When Reata came up lame mid-summer, Hanchey found himself mounting out again.

“Reata got crippled at Salinas,” Hanchey said. “My vet told me, ‘If you make the Finals, he’ll be ready, but don’t plan on having him before that.’”

Then came one of those career-defining streaks.

“I had $42,000 won going into Ellensburg,” Hanchey said. “Cody Ohl let me get on Pearl and I won the first round, split the second, came back high call, won second in the short round and won the average. Then I went to Lewiston the next day and won it for another $4,000. That gave me a lot of confidence.”

By the time he reached Las Vegas, he was riding a wave of momentum and Reata.

“I ran one calf on him at Trevor’s Thanksgiving night,” Hanchey said. “Trevor looked at me and said, ‘You don’t need to run any more. He’s ready, and you’re ready.’ From that run on, it was like a fairytale.”

Hanchey went on to win multiple rounds, set a new NFR average record and take home his first gold buckle.

“It was a lot of ups and downs from November 2012 to December 2013,” Hanchey said. “We learned a lot and we got the ultimate goal accomplished.”

Hanchey’s Evolution

After that gold buckle, Hanchey learned that winning once didn’t mean the work was done.

“When I go back and watch 2013, I think, man, I had way too much spoke, such a little loop, and I didn’t ride my horse very well,” Hanchey said. “It really didn’t matter then, I was just going at them. Now I’m way more mature. I know when to take advantage of a situation and when to just get by.”

A big part of that evolution and perspective comes from his wife, NFR qualifying barrel racer and breakaway roper, Taylor.

“It’s not my personal preference,” Hanchey laughed. “It’s mainly my wife telling me, ‘If you want to stay relevant with these young guys, you better start getting off faster and taking more chances.’”

Heartbreak Horses

From BamBam to TJ, Hanchey has felt the sting of losing great ones.

“I’ve wondered sometimes, why does this have to happen to me,” Hanchey said. “Like Bugsy getting crippled after the second go-round at the NFR in 2023. I finally buy the horse I want, we win the Horse of the Year, I feel like we’re where we need to be and he gets crippled.”

Hanchey’s not shy about the valleys that come with the peaks.

“It was tough mentally at the NFR,” Hanchey said. “I’d been there before. Bam, TJ, all of them. But at the same time, a lot of people would love to go through what I have to accomplish what I’ve accomplished.
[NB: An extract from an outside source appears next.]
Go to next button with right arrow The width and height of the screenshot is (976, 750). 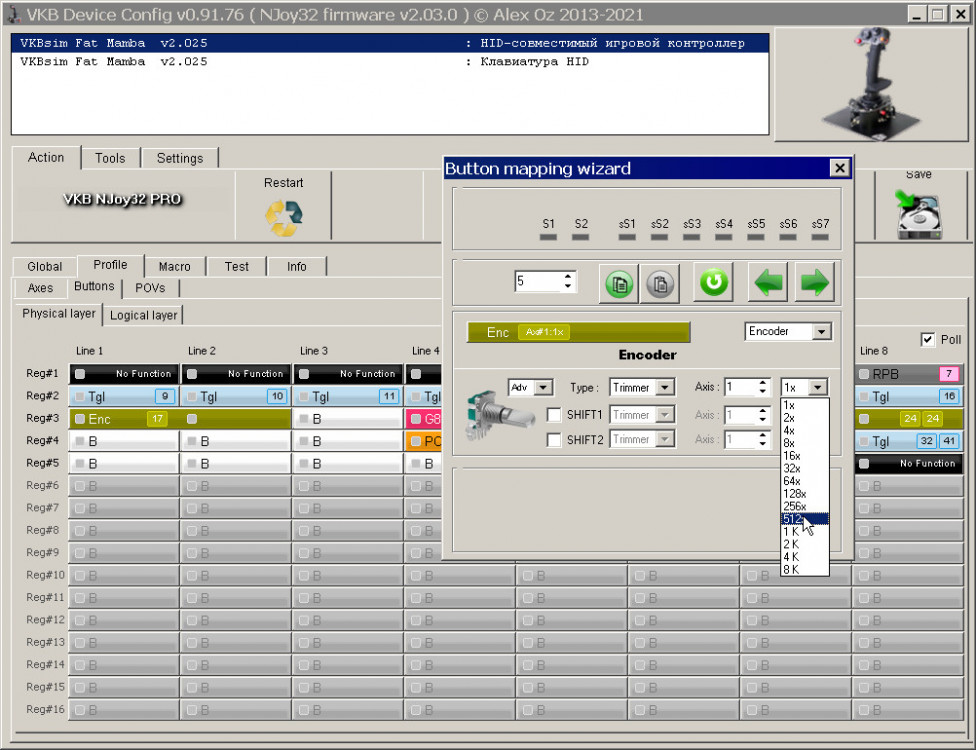(815, 283)
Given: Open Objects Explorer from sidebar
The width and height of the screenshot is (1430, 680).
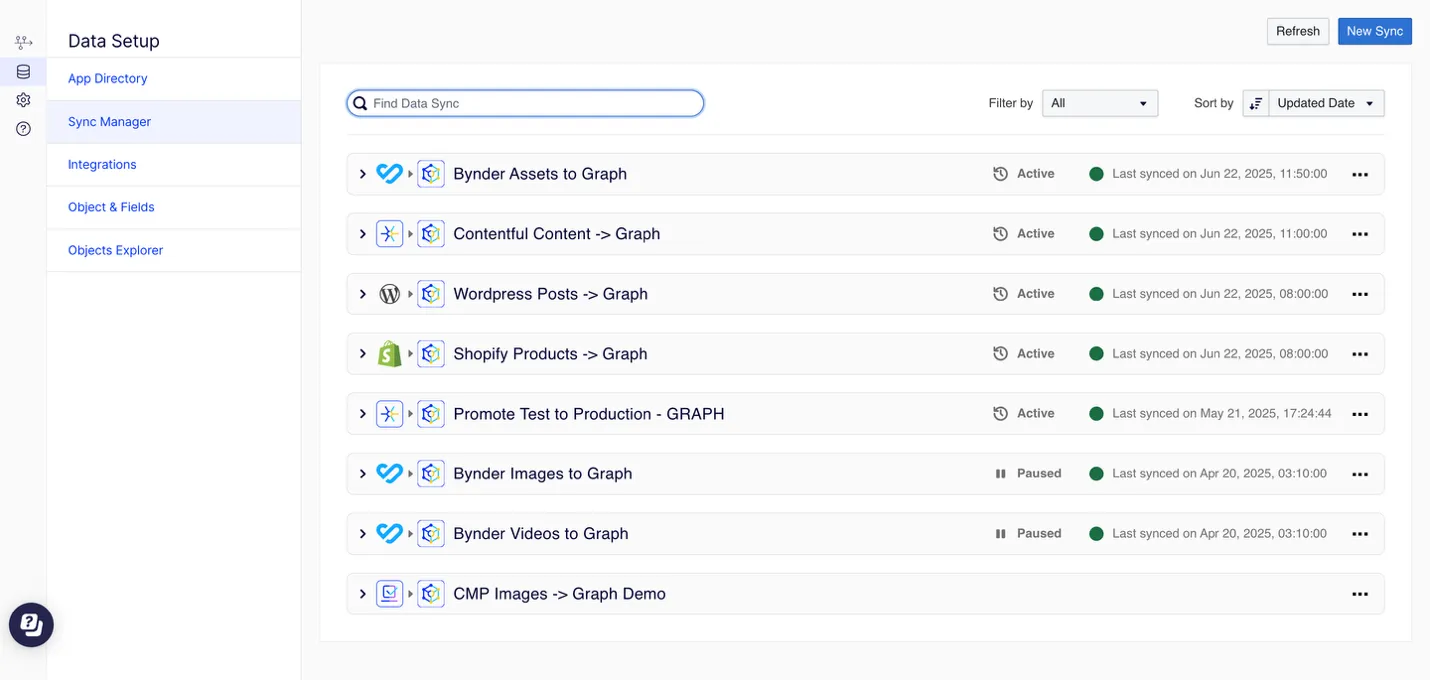Looking at the screenshot, I should [x=116, y=250].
There’s a lot of peaks and valleys.”

But now, he finds perspective in the small things.

“I’ve made the Finals sixteen years in a row, so how bad could it be,” Hanchey said. “People think a guy that’s made the Finals that many times doesn’t have bad days. But there’s a picture of me and Bam at Oakley, Utah, next to my bed. It’s the first thing I see every morning.”

2025 Season

The 2025 regular season tested Hanchey more than any before it. Bugsy’s injury, a dry winter and a bubble race that came down to the final run of the year pushed him to the edge of nearly missing the Finals for the first time in sixteen years.

“It was probably the toughest one yet for whatever reason,” Hanchey said. “Sixteen in a row. I’ve had a lot of people ask what this means, and I don’t know the record for consecutive qualifications, but I do know this one was the hardest to get.”
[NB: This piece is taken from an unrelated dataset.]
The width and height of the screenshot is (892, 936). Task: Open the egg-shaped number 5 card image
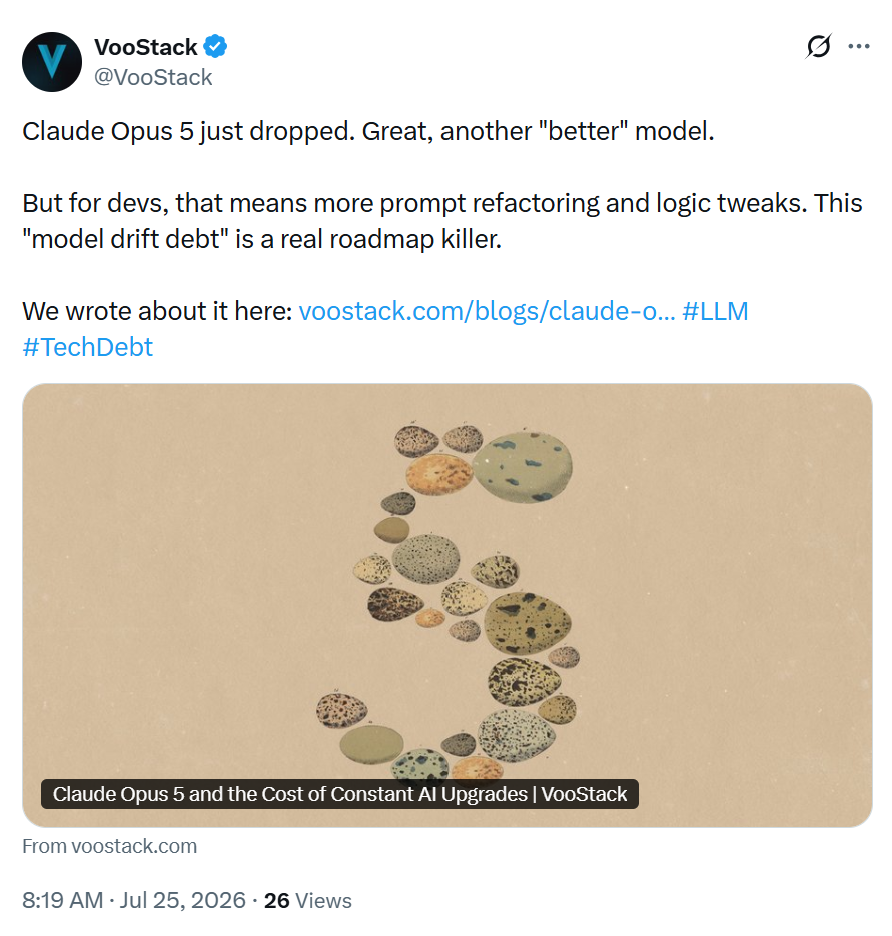(447, 605)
Hanchey fought for every dollar earned, even chartering a plane from Sioux Falls to San Bernardino in a last-ditch effort to stay in the top 15.
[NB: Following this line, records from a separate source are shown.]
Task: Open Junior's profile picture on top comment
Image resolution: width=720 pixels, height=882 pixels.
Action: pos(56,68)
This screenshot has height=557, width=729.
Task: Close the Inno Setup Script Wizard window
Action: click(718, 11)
“That Saturday night was the most stressed I was all year,” Hanchey said. “I knew if I could make the final four round in Sioux Falls, I would make the Finals. When I missed the barrier and took a no-time in San Bernardino, I thought it was over. Then Quade ran right after me, made a great run, and his calf got up. Ty Harris looked at me and said, ‘You just made the NFR.’ It was a whirlwind of emotions.”

That sixteenth qualification, more than any buckle or check, reminded Hanchey why he still wakes up chasing it.

“I’ve won a lot of great rodeos and made the Finals sixteen years in a row,” Hanchey said. “When I look back at 2013, I just shake my head. I feel like I’m such a better roper now.”